**What is being asked**
From the entries below, copy every line that contains the string "cell". Case counts.
# Data listing start
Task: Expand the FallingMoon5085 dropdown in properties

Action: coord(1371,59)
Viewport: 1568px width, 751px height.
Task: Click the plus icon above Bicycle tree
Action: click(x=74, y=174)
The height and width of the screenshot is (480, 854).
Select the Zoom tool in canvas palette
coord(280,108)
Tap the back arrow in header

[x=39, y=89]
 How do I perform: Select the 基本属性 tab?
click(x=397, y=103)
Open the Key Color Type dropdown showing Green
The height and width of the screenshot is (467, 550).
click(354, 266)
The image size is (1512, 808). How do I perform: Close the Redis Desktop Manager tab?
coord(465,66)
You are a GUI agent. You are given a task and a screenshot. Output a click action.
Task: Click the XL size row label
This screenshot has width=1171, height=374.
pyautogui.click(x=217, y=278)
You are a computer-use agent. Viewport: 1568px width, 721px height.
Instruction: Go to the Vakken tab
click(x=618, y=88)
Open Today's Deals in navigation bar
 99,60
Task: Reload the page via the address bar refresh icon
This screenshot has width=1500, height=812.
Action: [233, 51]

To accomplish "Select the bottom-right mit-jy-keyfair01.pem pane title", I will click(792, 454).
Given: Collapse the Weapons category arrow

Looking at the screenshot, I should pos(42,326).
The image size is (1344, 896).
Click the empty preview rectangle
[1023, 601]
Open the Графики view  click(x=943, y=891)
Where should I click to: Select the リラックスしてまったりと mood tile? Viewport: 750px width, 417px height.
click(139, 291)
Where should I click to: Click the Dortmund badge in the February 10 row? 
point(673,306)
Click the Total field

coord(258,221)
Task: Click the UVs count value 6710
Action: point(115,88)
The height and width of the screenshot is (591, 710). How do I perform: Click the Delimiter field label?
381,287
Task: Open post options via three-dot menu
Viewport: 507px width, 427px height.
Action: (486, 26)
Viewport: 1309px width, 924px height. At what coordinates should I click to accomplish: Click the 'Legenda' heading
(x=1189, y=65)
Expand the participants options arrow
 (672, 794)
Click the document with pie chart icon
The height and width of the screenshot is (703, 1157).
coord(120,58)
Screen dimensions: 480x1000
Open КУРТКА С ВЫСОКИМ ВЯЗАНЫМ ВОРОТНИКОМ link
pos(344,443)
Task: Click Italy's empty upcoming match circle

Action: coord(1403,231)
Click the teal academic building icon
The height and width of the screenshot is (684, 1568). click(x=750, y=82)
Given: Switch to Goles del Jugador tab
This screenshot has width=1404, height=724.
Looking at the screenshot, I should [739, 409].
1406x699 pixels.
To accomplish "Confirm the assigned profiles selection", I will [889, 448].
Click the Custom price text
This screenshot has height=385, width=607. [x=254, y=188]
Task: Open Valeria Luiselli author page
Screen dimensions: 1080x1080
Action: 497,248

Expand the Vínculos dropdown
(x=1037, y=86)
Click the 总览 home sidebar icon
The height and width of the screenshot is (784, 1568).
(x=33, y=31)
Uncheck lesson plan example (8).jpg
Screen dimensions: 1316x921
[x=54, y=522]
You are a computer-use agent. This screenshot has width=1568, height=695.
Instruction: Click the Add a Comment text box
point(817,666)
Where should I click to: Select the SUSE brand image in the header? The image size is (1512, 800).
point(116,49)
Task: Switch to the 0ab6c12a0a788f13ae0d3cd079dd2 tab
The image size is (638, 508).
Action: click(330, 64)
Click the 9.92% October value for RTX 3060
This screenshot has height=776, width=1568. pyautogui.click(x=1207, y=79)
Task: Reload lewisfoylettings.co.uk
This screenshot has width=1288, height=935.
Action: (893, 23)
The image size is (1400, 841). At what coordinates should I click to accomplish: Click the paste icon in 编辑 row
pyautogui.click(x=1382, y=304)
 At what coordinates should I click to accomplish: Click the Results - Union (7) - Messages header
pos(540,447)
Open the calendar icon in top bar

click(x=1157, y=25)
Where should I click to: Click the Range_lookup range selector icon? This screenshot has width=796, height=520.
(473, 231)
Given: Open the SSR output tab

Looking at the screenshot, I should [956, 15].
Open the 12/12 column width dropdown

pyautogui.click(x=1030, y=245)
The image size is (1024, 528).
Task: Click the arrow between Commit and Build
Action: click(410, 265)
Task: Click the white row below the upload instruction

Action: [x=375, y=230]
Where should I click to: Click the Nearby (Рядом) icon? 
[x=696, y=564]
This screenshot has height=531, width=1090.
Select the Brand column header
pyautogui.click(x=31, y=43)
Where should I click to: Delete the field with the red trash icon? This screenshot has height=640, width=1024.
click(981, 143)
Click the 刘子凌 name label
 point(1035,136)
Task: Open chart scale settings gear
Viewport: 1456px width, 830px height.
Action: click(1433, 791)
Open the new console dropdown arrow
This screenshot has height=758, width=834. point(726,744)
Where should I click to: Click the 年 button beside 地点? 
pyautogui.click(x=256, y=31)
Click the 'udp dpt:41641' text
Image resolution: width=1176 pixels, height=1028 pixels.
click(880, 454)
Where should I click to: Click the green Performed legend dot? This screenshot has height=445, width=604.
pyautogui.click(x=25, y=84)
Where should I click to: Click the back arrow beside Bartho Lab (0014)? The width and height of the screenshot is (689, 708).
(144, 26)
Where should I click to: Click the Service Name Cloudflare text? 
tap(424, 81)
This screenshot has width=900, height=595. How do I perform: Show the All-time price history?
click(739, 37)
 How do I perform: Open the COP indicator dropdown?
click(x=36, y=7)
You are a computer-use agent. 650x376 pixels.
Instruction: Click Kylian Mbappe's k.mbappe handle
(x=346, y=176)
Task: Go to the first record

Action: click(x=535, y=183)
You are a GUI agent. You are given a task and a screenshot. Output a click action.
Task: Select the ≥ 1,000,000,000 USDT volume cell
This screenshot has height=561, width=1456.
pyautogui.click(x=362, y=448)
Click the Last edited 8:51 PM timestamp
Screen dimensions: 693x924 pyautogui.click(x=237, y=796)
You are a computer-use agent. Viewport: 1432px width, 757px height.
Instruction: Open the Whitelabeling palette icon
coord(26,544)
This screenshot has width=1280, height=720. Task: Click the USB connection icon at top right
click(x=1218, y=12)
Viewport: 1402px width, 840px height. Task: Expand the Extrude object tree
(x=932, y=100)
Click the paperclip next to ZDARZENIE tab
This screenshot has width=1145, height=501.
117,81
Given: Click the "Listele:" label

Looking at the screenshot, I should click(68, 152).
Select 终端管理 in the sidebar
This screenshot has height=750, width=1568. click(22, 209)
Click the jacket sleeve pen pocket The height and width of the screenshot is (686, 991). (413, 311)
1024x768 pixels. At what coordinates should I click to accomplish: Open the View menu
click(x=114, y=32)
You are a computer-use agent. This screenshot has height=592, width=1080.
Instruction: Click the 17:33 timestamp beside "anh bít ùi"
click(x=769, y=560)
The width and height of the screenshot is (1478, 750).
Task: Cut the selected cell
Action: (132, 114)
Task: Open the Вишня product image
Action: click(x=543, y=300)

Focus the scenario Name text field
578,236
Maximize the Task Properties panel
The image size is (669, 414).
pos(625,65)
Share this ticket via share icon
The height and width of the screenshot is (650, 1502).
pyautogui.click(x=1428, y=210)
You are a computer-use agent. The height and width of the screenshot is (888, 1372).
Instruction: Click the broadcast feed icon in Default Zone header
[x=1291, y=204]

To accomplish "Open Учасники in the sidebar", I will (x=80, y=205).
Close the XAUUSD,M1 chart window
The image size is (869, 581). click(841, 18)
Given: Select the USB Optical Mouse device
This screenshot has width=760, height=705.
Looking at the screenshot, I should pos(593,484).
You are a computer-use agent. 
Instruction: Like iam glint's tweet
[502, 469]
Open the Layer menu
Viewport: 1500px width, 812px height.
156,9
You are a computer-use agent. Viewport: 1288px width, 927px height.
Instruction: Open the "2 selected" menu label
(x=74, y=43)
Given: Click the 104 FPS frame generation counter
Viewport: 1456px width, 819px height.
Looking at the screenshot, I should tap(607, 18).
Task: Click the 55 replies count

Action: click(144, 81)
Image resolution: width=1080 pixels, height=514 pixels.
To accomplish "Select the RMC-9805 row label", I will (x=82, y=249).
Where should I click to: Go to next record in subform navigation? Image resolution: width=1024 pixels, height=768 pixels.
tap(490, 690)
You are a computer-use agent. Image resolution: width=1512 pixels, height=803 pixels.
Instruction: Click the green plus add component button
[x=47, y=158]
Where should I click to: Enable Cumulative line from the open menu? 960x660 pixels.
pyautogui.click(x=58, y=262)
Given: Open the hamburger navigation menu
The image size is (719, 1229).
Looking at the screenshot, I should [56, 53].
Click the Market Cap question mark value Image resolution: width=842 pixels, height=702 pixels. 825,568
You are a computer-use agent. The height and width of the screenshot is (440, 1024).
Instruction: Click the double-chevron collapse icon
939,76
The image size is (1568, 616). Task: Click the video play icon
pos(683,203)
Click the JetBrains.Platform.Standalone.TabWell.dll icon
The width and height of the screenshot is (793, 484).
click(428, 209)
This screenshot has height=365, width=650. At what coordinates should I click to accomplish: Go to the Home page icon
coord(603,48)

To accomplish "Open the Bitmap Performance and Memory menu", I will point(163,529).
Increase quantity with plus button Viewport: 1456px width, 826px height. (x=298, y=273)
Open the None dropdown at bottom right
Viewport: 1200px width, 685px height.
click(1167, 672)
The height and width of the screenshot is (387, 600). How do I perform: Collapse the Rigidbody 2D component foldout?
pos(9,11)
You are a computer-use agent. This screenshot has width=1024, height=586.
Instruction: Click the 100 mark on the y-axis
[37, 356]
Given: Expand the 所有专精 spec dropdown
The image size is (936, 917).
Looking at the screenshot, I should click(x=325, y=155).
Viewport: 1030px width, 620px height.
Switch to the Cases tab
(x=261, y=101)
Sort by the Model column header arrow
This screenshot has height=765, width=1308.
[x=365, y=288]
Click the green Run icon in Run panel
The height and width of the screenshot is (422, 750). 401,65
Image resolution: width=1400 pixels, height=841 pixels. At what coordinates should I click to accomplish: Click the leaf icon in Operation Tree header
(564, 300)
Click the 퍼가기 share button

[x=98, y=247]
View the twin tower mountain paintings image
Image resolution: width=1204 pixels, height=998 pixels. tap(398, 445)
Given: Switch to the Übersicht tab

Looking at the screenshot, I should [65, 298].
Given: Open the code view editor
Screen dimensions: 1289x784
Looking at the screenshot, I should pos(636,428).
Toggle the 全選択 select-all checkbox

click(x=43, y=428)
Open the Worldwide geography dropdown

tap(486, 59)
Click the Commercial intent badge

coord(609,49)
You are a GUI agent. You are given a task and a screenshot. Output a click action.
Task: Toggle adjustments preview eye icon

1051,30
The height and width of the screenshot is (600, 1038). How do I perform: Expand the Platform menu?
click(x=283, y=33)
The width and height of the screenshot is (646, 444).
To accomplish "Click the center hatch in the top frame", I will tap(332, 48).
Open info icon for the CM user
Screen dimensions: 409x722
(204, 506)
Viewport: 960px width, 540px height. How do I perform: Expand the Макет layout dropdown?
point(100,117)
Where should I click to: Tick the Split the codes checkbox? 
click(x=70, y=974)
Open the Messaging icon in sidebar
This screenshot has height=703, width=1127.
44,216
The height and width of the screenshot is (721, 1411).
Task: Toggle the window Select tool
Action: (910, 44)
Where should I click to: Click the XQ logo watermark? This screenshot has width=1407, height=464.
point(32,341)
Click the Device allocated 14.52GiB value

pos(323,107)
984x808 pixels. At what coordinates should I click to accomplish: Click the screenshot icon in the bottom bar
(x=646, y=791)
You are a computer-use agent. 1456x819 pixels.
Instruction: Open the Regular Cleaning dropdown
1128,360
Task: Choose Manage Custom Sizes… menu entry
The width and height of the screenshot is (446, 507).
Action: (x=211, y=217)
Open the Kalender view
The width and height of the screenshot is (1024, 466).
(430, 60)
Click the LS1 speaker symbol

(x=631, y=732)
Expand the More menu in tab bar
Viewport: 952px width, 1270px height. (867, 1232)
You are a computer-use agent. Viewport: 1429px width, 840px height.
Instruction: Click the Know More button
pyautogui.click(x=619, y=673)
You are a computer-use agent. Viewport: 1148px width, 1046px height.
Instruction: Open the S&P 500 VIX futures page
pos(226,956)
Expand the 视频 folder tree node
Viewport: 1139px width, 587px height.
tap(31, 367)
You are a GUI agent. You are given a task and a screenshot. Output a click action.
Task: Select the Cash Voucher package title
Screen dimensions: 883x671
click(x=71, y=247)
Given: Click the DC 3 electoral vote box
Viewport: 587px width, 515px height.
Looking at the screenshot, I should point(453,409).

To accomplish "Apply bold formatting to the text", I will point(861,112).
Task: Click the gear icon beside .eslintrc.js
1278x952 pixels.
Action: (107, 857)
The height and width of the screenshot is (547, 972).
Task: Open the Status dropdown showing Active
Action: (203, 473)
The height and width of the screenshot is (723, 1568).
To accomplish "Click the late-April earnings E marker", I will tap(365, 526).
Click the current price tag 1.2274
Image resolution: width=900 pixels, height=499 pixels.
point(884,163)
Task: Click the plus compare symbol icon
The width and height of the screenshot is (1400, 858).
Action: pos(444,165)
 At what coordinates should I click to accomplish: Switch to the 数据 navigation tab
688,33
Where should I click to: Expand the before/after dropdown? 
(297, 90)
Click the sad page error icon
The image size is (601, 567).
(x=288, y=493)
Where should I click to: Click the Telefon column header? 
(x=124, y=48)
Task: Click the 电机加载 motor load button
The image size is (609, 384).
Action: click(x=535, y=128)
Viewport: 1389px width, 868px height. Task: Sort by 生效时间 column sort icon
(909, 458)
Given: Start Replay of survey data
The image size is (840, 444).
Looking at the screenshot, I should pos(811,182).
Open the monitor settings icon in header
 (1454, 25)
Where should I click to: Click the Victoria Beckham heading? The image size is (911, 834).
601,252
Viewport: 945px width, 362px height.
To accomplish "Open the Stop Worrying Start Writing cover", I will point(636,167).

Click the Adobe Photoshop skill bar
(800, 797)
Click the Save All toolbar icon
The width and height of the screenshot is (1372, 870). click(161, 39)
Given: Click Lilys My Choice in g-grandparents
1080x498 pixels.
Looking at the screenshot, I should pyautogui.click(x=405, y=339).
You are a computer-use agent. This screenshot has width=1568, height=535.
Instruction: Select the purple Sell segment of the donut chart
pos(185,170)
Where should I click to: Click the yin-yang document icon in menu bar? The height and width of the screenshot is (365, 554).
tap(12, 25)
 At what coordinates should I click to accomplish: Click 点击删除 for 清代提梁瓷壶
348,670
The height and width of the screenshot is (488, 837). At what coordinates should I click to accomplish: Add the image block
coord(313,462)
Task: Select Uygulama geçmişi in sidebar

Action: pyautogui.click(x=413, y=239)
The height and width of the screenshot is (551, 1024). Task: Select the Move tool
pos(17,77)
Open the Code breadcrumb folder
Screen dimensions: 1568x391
# Data listing end
**Answer to the task**
Task: Select the ≥ 1,000,000,000 USDT volume cell
Task: Cut the selected cell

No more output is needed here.